__Problem__
The output consists only of the lines from the one with "Viewport: 1288px width, 926px height." through the end of the records, each printed exactly, and contains no pictures.

-- Supplied data follows --

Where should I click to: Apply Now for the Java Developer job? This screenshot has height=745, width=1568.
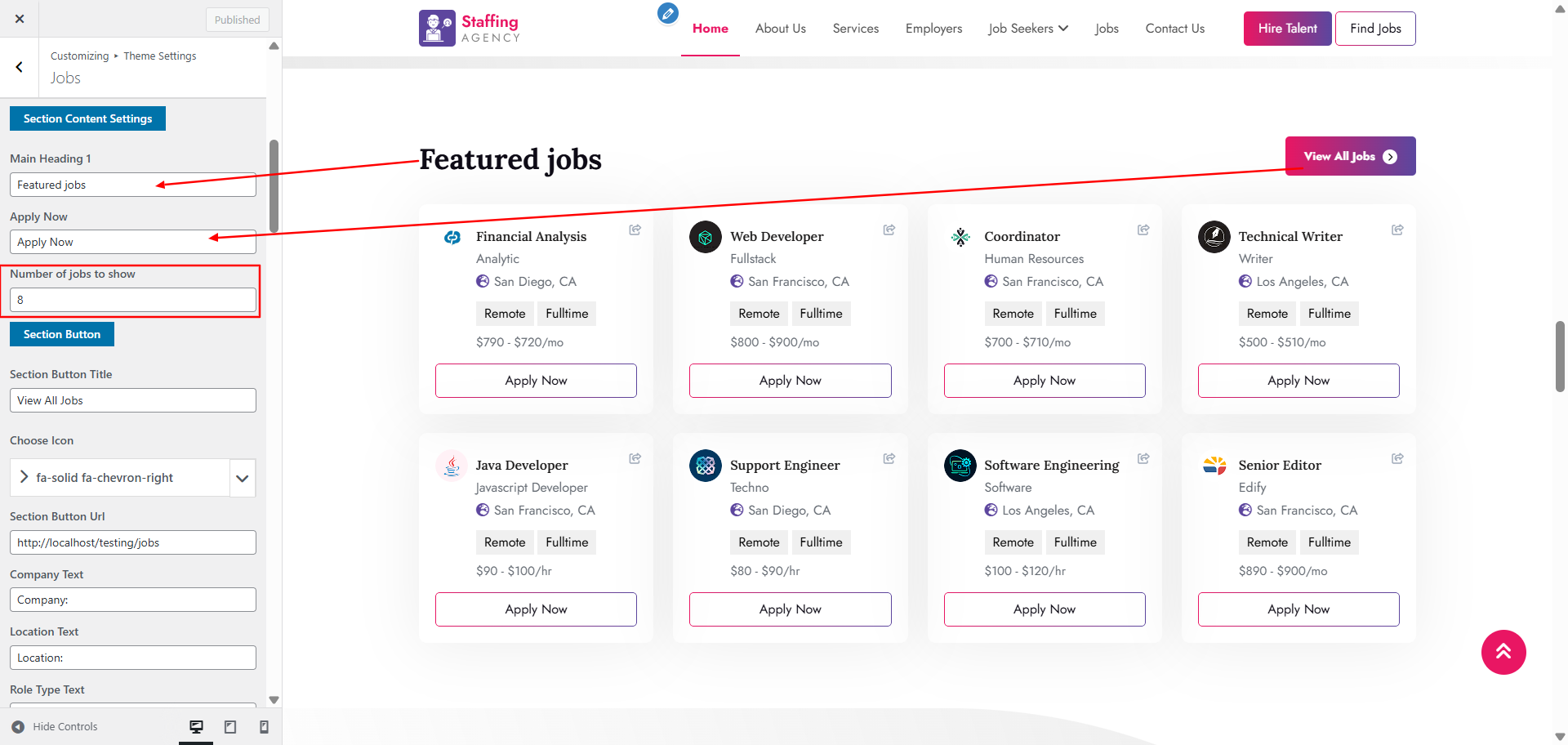coord(536,609)
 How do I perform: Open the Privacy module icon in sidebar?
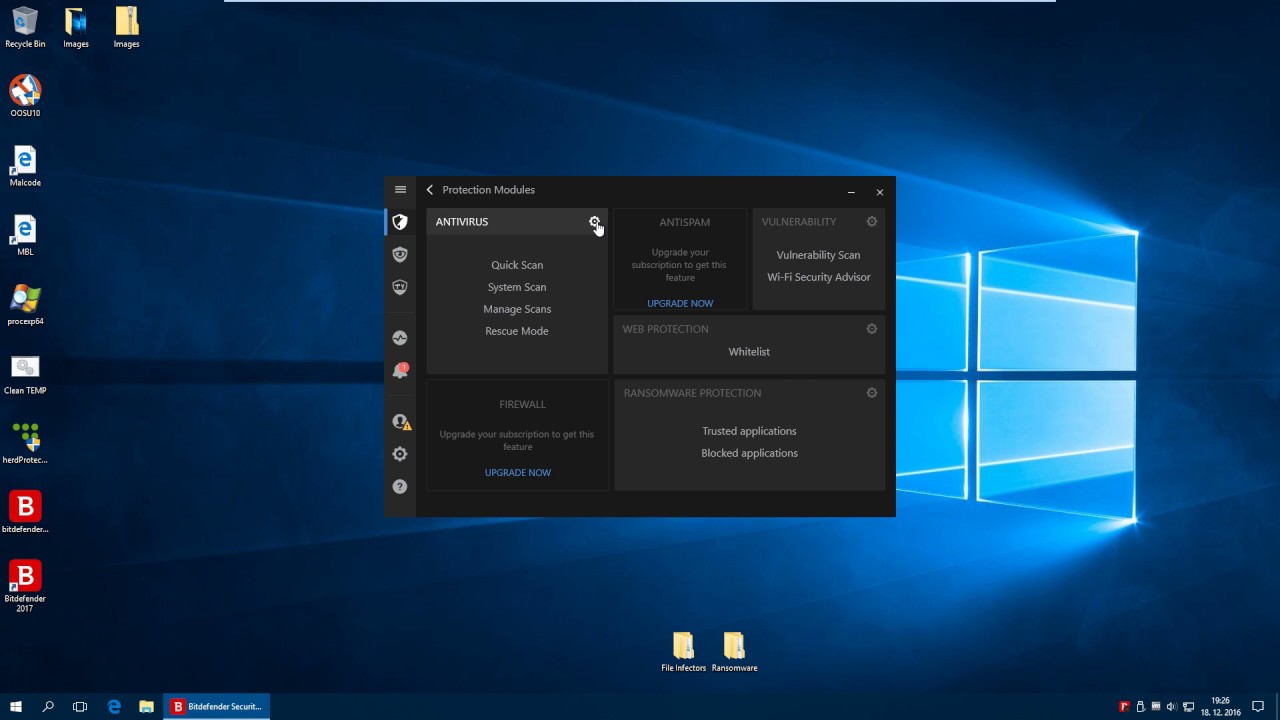pos(400,254)
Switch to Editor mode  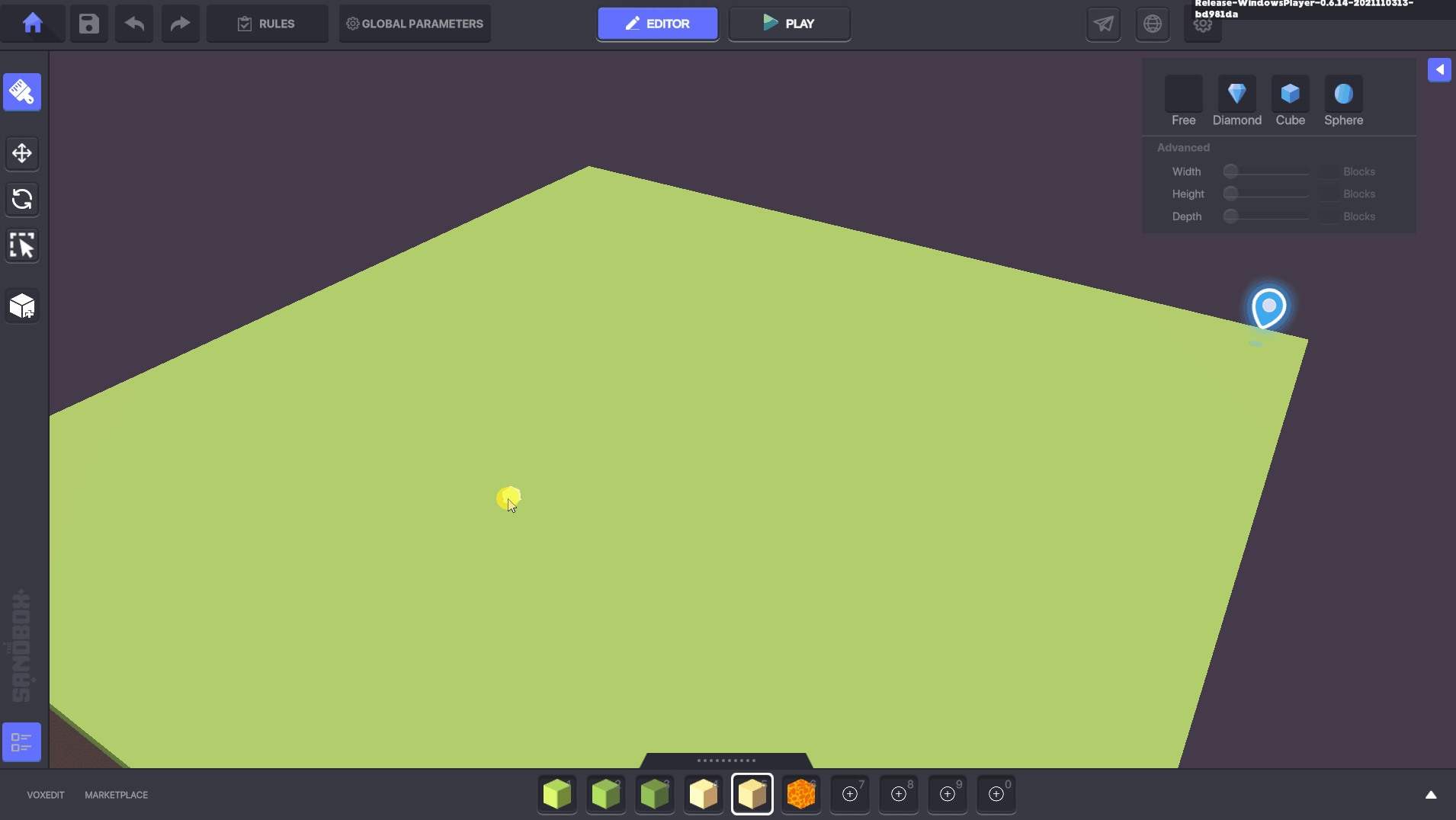coord(657,24)
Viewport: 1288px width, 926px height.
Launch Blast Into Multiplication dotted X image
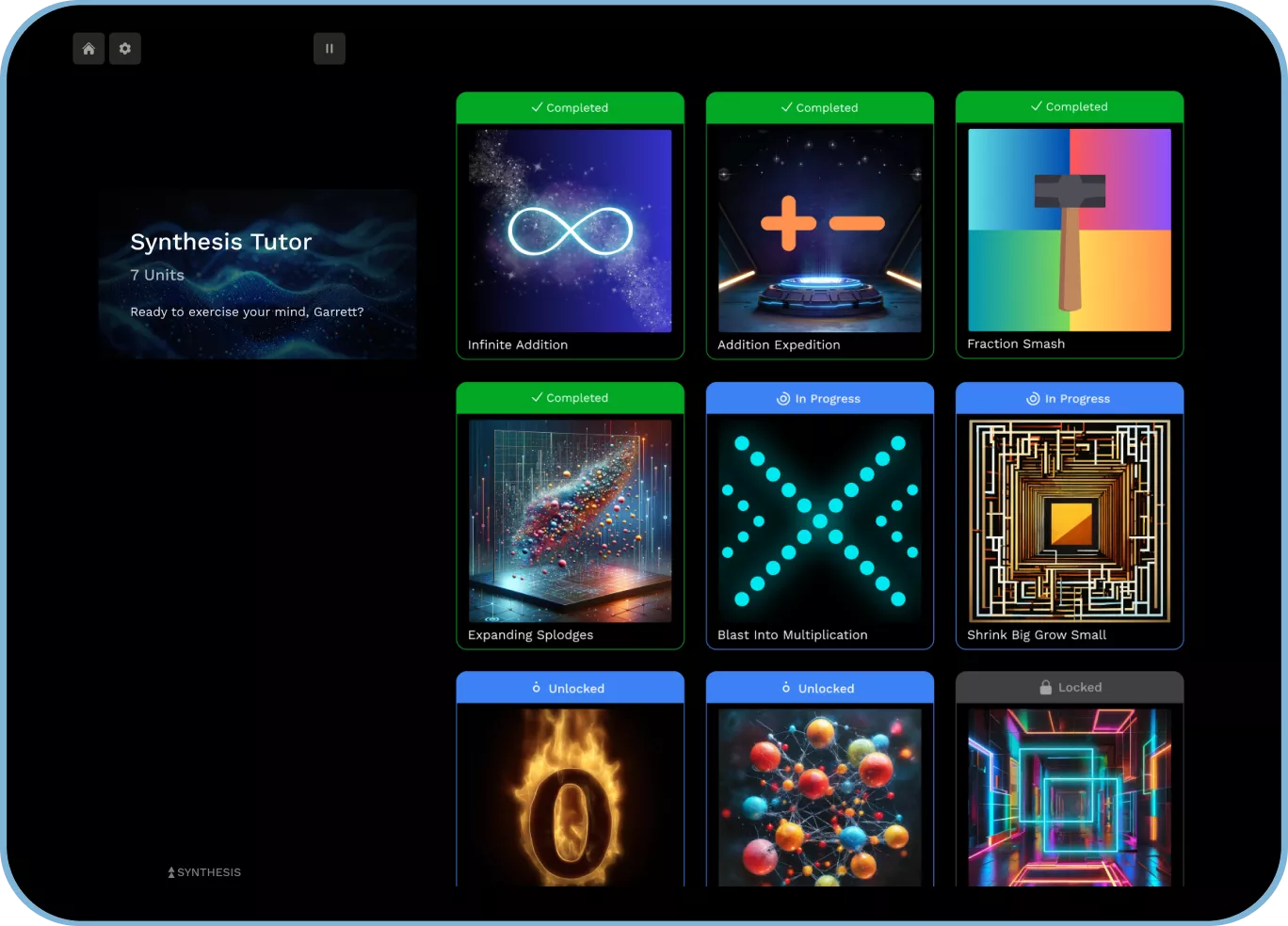tap(820, 520)
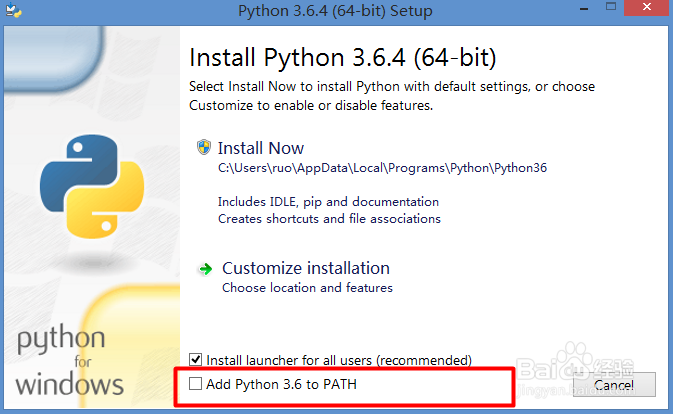Choose the Install Now option

[x=260, y=147]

-- Supplied data concluded --

__Answer space__
Viewport: 1288px width, 926px height.
Launch Blast Into Multiplication dotted X image
tap(820, 520)
Choose the Install Now option

[x=260, y=147]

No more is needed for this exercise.